[EXERCISE DESCRIPTION]: Filter the lines below, copying only those with the string "thumbnail".

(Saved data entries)
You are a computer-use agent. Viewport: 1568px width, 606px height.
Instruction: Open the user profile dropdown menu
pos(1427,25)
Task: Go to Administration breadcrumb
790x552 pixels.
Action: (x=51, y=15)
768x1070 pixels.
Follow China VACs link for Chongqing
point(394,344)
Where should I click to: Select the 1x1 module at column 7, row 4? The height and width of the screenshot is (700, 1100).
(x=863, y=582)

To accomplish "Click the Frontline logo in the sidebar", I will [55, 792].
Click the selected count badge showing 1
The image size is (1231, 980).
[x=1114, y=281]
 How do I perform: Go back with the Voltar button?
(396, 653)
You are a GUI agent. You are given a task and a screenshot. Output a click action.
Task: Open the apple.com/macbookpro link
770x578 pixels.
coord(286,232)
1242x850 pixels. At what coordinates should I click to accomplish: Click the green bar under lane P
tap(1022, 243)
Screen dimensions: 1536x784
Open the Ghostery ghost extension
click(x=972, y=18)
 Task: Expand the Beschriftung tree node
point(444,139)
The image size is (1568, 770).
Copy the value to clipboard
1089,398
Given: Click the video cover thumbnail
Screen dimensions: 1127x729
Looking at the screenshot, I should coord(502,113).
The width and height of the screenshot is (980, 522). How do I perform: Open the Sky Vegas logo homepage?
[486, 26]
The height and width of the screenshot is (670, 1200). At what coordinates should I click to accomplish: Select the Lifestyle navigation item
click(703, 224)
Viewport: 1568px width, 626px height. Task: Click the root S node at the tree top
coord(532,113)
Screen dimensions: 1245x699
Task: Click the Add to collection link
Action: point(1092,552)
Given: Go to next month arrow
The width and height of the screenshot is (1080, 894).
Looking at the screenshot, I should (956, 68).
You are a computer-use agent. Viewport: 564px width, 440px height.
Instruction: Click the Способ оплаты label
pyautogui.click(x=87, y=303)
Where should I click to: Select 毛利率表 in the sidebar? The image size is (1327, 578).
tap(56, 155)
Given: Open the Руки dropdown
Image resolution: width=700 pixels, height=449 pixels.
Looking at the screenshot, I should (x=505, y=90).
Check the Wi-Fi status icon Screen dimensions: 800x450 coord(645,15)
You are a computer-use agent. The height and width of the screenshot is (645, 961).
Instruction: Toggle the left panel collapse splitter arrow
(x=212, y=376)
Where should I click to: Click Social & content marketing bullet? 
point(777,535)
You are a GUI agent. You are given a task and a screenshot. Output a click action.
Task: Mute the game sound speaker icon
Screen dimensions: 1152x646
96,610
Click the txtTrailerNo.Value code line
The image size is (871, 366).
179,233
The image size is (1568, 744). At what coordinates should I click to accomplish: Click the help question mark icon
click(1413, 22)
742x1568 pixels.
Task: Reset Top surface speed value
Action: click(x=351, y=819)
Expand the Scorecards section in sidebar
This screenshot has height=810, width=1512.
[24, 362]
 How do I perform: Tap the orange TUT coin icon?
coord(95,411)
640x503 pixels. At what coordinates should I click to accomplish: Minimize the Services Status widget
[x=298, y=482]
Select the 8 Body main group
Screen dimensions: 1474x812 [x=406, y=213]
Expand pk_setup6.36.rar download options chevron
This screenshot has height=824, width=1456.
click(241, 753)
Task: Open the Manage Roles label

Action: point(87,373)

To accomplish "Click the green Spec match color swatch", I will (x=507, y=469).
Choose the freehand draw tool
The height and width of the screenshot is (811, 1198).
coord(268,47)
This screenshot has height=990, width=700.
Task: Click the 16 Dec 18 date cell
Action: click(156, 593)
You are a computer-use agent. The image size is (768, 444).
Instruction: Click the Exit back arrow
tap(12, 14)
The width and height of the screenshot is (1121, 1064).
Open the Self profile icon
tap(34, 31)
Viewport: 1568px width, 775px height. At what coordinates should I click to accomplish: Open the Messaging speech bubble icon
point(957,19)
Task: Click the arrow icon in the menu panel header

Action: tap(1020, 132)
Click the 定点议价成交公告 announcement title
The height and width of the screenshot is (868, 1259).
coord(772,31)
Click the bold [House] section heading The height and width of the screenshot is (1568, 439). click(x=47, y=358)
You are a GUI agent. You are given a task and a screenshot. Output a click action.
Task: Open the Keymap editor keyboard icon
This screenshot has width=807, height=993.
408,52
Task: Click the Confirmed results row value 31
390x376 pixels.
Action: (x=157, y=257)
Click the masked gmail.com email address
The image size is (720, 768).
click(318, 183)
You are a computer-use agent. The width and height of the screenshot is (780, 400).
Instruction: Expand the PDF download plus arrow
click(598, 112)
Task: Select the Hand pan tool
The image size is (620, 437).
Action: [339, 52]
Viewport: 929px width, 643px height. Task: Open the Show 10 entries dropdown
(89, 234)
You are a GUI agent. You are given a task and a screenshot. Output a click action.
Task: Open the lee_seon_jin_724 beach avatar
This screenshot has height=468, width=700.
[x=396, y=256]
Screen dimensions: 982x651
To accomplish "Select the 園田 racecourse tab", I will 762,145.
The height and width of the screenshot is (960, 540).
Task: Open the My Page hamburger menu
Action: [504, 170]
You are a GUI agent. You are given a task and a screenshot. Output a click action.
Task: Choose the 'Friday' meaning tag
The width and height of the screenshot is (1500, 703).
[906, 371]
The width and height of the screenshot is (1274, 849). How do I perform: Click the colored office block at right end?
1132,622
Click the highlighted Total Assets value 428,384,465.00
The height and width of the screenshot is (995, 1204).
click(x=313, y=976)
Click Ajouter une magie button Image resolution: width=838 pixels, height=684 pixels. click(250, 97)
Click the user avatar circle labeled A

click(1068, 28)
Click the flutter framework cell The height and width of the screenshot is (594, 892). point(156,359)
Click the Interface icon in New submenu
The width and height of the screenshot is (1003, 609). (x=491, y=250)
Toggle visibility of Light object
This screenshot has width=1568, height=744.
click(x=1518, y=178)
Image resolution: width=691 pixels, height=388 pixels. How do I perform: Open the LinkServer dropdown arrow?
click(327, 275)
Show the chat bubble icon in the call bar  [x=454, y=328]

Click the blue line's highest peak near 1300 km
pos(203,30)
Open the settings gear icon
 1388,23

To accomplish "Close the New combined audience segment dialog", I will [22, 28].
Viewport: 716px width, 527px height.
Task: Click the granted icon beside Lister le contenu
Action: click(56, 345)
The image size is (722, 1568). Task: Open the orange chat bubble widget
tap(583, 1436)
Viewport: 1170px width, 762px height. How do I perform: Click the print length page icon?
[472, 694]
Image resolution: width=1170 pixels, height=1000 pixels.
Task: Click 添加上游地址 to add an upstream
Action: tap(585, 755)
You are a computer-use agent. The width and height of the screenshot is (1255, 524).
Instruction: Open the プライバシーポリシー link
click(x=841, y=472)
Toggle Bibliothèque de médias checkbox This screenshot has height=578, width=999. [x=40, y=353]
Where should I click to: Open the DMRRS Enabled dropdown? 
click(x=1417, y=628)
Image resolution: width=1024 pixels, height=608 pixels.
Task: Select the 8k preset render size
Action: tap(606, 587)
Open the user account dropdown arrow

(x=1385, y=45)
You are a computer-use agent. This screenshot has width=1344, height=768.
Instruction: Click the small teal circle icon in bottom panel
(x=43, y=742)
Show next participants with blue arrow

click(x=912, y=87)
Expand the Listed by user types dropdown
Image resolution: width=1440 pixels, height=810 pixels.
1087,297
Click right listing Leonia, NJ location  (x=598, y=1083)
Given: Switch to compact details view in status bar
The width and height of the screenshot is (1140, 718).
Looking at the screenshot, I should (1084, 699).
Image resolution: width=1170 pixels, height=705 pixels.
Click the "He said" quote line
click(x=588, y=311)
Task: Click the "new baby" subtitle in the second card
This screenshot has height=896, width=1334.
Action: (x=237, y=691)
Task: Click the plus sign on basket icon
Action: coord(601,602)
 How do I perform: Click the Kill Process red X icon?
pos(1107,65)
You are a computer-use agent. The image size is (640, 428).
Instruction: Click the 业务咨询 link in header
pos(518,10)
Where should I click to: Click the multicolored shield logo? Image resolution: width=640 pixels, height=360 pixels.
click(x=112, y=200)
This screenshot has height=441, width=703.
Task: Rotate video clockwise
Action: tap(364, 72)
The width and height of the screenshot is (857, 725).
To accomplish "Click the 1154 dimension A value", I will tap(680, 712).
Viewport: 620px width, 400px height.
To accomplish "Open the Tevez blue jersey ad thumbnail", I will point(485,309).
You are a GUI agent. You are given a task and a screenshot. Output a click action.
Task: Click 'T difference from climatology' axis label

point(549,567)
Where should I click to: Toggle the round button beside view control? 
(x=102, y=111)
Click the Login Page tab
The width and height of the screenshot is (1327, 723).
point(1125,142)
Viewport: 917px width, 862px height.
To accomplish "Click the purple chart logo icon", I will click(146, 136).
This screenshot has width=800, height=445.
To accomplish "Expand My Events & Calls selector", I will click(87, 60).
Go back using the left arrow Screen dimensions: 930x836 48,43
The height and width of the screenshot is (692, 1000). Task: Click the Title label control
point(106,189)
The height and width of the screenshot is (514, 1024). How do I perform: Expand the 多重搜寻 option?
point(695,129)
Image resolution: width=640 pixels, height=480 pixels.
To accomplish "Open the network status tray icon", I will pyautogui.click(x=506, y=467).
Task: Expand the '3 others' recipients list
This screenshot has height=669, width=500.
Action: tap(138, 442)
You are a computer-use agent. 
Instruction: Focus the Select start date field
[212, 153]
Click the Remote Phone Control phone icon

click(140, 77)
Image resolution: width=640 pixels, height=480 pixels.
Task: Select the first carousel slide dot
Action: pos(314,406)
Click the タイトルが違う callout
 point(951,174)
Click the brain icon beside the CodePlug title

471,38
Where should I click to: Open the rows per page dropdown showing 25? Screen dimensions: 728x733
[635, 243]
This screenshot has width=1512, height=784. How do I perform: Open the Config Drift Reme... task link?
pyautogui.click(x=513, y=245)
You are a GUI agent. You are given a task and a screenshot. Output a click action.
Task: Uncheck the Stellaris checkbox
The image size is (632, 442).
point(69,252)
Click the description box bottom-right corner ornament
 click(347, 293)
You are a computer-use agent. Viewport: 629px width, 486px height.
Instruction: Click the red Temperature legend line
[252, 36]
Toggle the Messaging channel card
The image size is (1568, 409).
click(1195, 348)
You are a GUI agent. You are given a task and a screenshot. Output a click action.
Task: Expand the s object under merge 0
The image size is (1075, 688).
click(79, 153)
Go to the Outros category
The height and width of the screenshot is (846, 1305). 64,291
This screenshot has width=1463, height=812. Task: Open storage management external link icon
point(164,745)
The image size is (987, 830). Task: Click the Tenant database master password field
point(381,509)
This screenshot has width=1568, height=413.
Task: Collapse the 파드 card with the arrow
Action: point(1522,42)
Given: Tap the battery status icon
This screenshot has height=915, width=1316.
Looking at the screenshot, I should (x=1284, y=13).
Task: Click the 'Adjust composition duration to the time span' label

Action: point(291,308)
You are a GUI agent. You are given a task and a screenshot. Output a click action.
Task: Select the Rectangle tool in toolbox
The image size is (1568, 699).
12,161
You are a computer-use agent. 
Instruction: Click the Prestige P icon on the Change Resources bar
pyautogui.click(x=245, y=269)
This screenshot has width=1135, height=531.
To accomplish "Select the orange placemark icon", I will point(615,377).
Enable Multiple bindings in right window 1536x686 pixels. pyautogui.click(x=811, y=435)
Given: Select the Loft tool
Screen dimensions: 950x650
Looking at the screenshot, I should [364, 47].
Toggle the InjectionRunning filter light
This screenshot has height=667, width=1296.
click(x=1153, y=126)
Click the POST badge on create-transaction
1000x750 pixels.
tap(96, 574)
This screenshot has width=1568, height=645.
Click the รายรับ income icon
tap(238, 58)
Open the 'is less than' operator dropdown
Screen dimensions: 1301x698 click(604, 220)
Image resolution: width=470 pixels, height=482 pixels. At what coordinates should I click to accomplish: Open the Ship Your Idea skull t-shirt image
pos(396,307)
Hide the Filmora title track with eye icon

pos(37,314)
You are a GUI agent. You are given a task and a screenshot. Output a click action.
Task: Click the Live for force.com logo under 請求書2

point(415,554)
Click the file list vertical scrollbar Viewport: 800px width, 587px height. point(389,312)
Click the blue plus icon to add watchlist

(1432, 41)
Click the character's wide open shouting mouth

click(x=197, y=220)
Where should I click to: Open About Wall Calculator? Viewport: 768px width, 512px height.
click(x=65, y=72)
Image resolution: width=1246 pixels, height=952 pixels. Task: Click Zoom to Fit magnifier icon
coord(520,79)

[OUTPUT FOR THIS EXERCISE]:
Given: Click the video cover thumbnail
To accomplish "Open the Tevez blue jersey ad thumbnail", I will point(485,309).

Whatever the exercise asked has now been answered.